The board also reviewed a transformative proposal for the Blue Hill Parkway that would introduce a center-running shared-use path. Planning Director Liz Manning presented "Alternative 4," which would convert existing traffic lanes into a bike path and green space. What it looks like they're doing is taking the second lane and putting another row of planting and the bike path on there, which is a gain of green space and another row of trees,
Manning said. Senior Regional Land Use Planner Avanti noted the plan includes 11 conflict points with intersecting roads but prioritizes safe travel. Margaret Oldfield expressed support for the green space but emphasized the need for resident outreach, asking, Did the neighbors know about this along the Parkway?

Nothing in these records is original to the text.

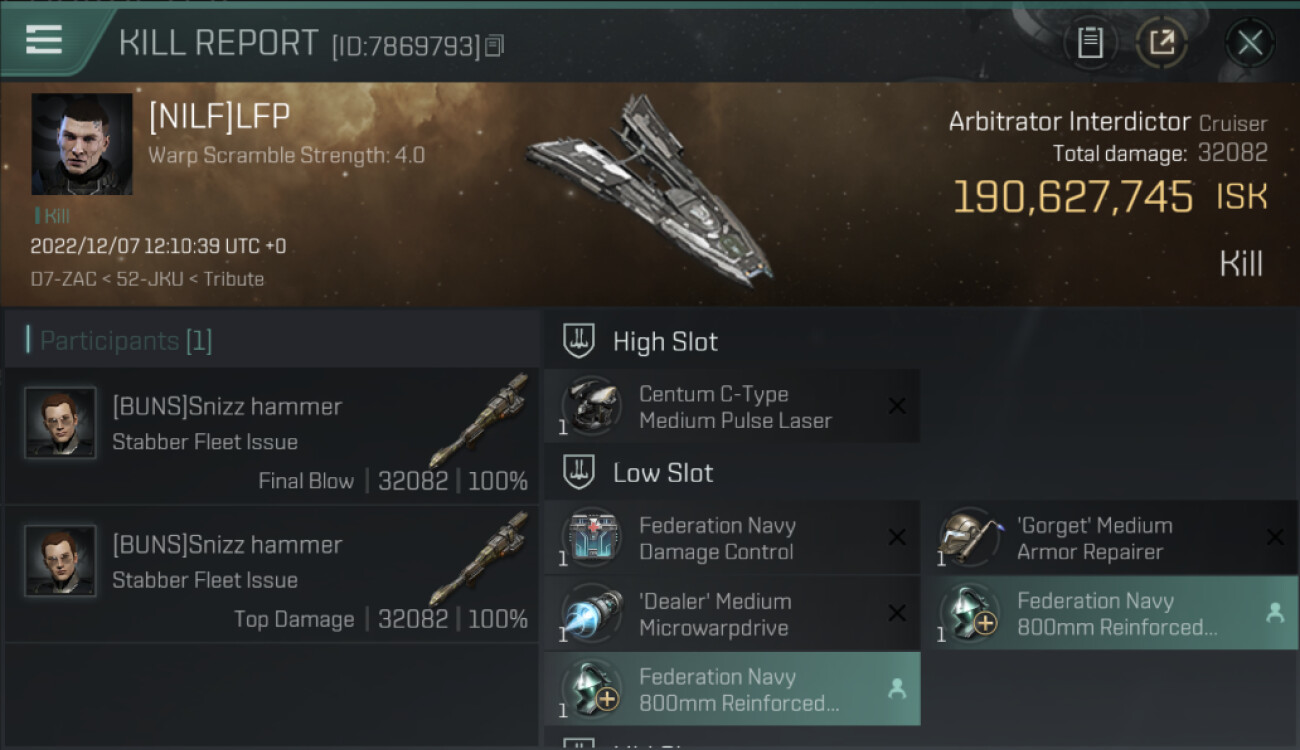Collapse the High Slot section
The height and width of the screenshot is (750, 1300).
point(579,341)
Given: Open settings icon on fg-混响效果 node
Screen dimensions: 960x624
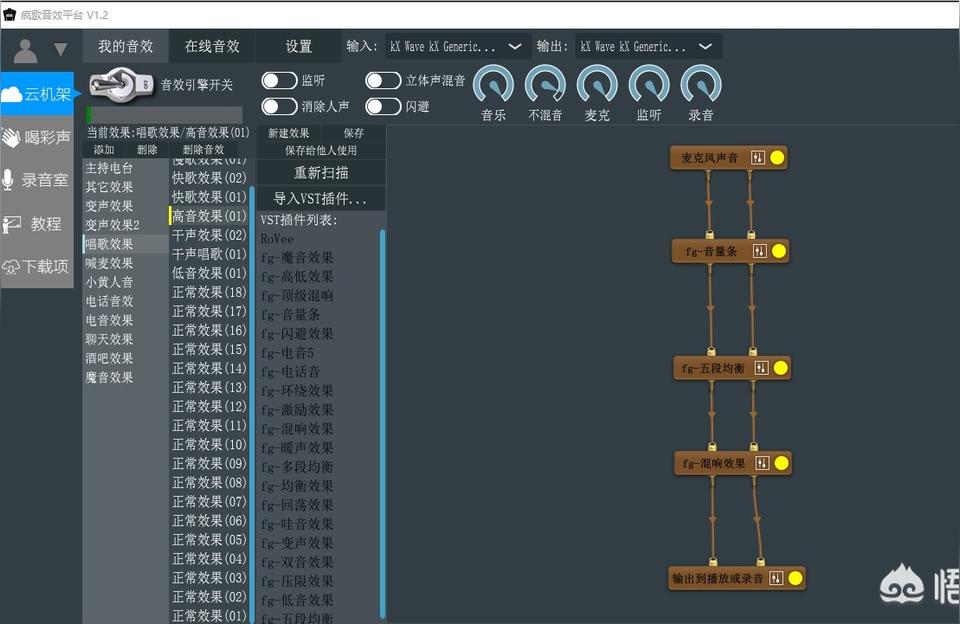Looking at the screenshot, I should pos(763,463).
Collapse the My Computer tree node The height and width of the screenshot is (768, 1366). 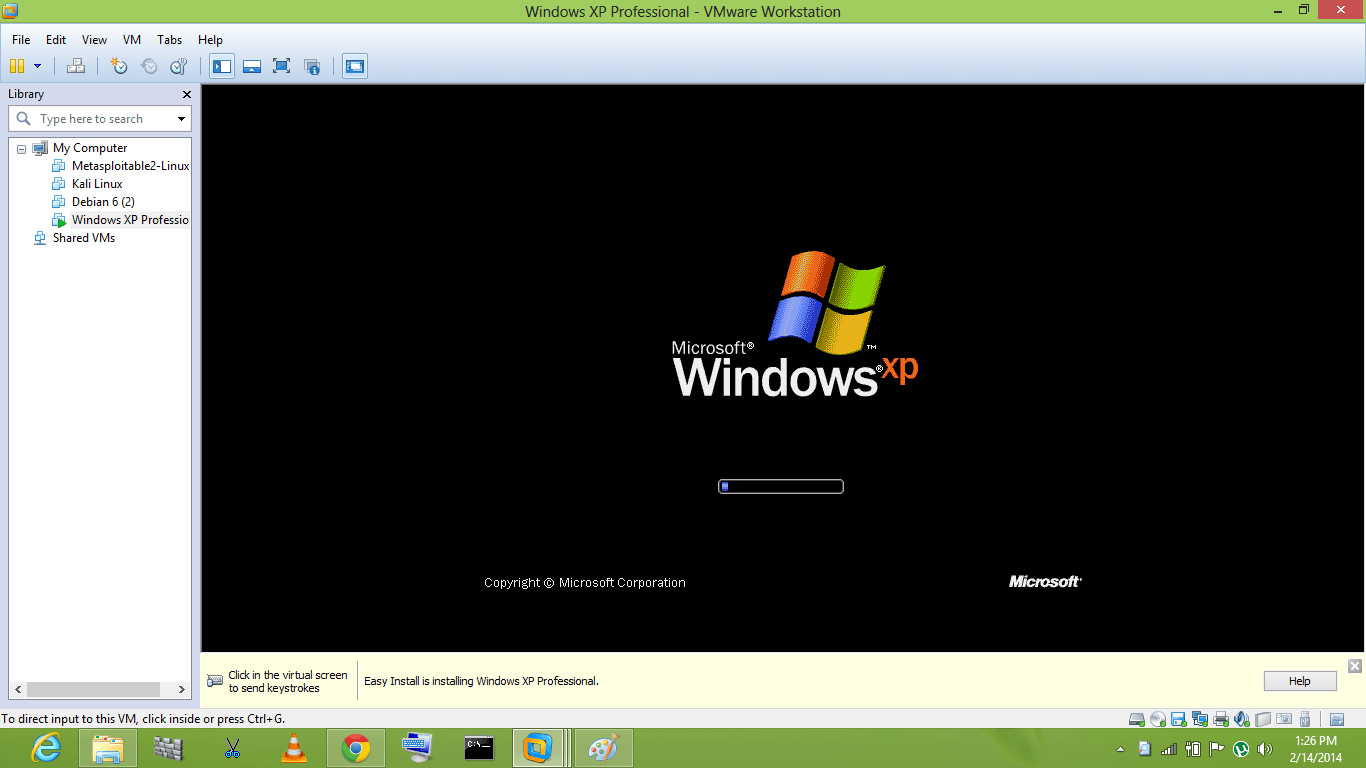(x=22, y=148)
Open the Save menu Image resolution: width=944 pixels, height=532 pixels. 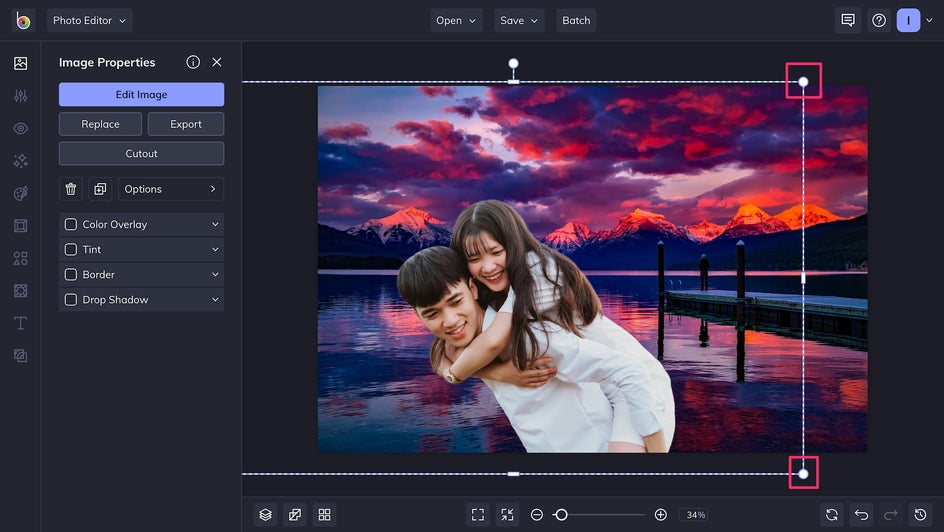(518, 20)
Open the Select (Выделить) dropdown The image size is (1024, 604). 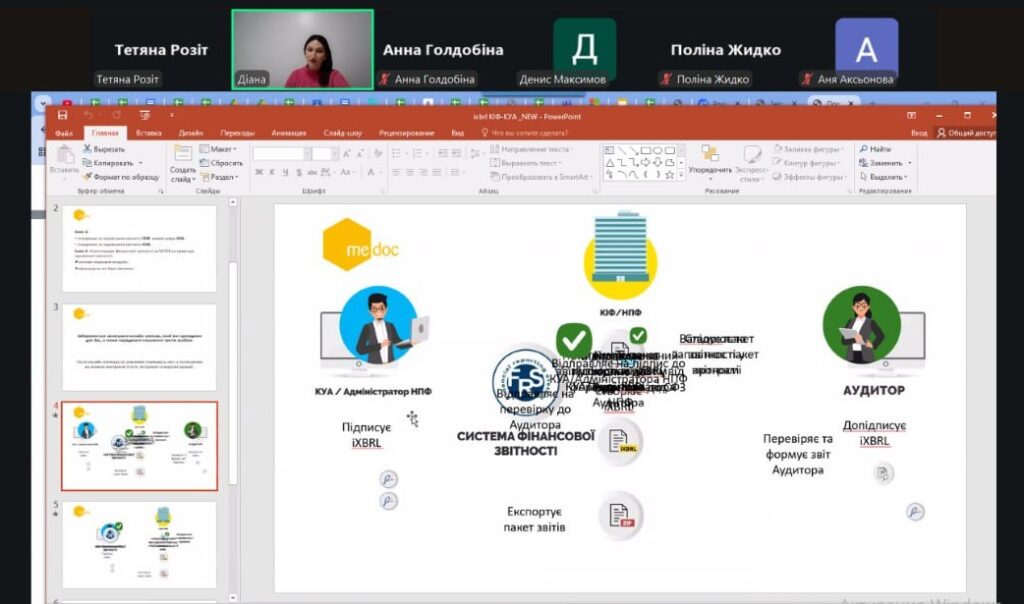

Oldfield added that she would hate to see any parking spaces get reduced
given the number of two-family homes in the area. The board reached a consensus to invite MAPC for a formal presentation on February 26th.
Financial planning for the town’s canopy was also front and center as the board discussed a significant boost to shade tree funding. Assistant Director Avante Grady reported that the Department of Public Works (DPW) is seeking to increase its annual tree planting budget from $10,000 to $30,000 in the FY27 capital budget, with some committee members pushing for as much as $40,000. Jim Davis noted that incremental progress is already occurring, stating, On Capital, we approved an extra $15,000 for trees. So that $10,000 is going to become $25,000.
Margaret Oldfield suggested the town look toward existing mitigation funds, such as the $300,000 tied to the Highland Street memory care project, arguing that those should go to shade trees for the town if they can't be planted on site.
A detailed debate over the town’s sign bylaws highlighted the tension between business modernization and Milton’s traditional aesthetic. The board grappled with regulations for LED price signs at gas stations and illuminated rooftop signs. Chair Meredith Hall voiced strong opposition to exposed light sources, stating, I would much rather see it prohibited. The bar is higher for a variance... once you make an exception, everyone will want one.
However, Cheryl Tougias suggested that a special permit process might be more appropriate than an outright ban, noting, the Special Permit bar is high enough. If it goes to the ZBA and the Sign Review Committee, you have two boards reviewing it.
The board moved toward several compromises for the sign warrant article, including increasing the maximum size for residential signs—such as those for senior living complexes—from nine square feet to 20 square feet. For commercial properties, members discussed setting a cap of 100 square feet to simplify the code. John, chair of the Sign Review Committee, urged the board to carefully review the illumination sections, noting, I need time to compare these drafts
to ensure they align with the committee's technical recommendations. The final draft is expected to return to the board after further legal review.
Administratively, the board addressed the length of its public records. Cheryl Tougias, acting as secretary, advocated for more concise meeting minutes to ensure they remain accessible. I felt as if we don't need to capture quite everything that's said... it's going to be difficult for people to want to read really lengthy minutes,
Tougias said. Motion Made by M. Oldfield to approve the minutes from December 11th as amended. Motion Passed (4-0-0).